##### RECORD SET

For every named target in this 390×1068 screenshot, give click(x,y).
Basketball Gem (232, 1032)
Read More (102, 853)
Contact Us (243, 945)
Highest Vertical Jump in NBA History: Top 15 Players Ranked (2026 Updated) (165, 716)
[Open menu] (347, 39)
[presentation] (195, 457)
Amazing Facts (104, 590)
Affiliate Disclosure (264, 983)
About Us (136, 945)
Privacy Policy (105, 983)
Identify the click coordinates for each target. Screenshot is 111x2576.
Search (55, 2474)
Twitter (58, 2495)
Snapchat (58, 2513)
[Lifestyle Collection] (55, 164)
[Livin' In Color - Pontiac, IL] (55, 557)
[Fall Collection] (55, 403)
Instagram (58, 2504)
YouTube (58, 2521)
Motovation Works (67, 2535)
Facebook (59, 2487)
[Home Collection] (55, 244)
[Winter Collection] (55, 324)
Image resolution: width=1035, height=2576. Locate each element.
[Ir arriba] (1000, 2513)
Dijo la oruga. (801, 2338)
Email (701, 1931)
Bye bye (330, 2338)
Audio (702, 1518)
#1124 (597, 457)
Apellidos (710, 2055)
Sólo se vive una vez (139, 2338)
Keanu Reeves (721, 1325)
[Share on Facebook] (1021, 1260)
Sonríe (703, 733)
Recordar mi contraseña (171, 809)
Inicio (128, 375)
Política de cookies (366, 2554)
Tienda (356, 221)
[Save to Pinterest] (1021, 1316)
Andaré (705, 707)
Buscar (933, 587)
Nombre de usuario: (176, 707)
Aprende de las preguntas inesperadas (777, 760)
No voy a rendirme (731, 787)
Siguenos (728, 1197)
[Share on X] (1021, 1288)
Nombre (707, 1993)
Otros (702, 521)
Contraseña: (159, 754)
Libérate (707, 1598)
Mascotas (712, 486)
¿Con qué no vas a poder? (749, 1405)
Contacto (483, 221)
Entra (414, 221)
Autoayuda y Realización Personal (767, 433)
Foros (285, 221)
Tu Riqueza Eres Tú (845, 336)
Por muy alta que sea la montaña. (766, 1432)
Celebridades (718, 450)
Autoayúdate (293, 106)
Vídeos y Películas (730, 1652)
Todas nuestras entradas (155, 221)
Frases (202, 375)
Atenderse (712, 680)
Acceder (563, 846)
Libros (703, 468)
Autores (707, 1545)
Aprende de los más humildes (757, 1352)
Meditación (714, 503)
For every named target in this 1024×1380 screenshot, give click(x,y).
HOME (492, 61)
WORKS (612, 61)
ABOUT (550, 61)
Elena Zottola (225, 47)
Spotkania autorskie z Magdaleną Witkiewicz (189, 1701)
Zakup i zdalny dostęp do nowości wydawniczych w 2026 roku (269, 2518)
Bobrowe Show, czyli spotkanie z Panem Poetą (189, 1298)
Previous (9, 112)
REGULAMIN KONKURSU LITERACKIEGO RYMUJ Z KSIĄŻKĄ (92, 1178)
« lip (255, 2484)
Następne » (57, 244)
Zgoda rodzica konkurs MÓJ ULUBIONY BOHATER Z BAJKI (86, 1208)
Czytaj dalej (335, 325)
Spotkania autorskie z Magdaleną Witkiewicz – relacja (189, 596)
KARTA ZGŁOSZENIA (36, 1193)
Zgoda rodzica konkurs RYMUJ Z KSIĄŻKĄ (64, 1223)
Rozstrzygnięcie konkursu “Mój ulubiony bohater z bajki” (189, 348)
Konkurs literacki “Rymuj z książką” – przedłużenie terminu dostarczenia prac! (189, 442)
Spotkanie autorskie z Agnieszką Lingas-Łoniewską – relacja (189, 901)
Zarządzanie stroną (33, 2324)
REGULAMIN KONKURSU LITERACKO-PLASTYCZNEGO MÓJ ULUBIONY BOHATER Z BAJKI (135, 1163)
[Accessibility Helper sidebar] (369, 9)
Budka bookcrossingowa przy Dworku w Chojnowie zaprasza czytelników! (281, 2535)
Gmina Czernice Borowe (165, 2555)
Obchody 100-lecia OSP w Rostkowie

##########

> [PROBLEM DESCRIPTION]: Take the lines above from the first through the one containing "Sonríe (703, 733)" and reproduce them exactly; include nothing else.

> [EXPECTED ANSWER]:
For every named target in this 390×1068 screenshot, give click(x,y).
Basketball Gem (232, 1032)
Read More (102, 853)
Contact Us (243, 945)
Highest Vertical Jump in NBA History: Top 15 Players Ranked (2026 Updated) (165, 716)
[Open menu] (347, 39)
[presentation] (195, 457)
Amazing Facts (104, 590)
Affiliate Disclosure (264, 983)
About Us (136, 945)
Privacy Policy (105, 983)
Identify the click coordinates for each target. Screenshot is 111x2576.
Search (55, 2474)
Twitter (58, 2495)
Snapchat (58, 2513)
[Lifestyle Collection] (55, 164)
[Livin' In Color - Pontiac, IL] (55, 557)
[Fall Collection] (55, 403)
Instagram (58, 2504)
YouTube (58, 2521)
Motovation Works (67, 2535)
Facebook (59, 2487)
[Home Collection] (55, 244)
[Winter Collection] (55, 324)
Image resolution: width=1035, height=2576. Locate each element.
[Ir arriba] (1000, 2513)
Dijo la oruga. (801, 2338)
Email (701, 1931)
Bye bye (330, 2338)
Audio (702, 1518)
#1124 (597, 457)
Apellidos (710, 2055)
Sólo se vive una vez (139, 2338)
Keanu Reeves (721, 1325)
[Share on Facebook] (1021, 1260)
Sonríe (703, 733)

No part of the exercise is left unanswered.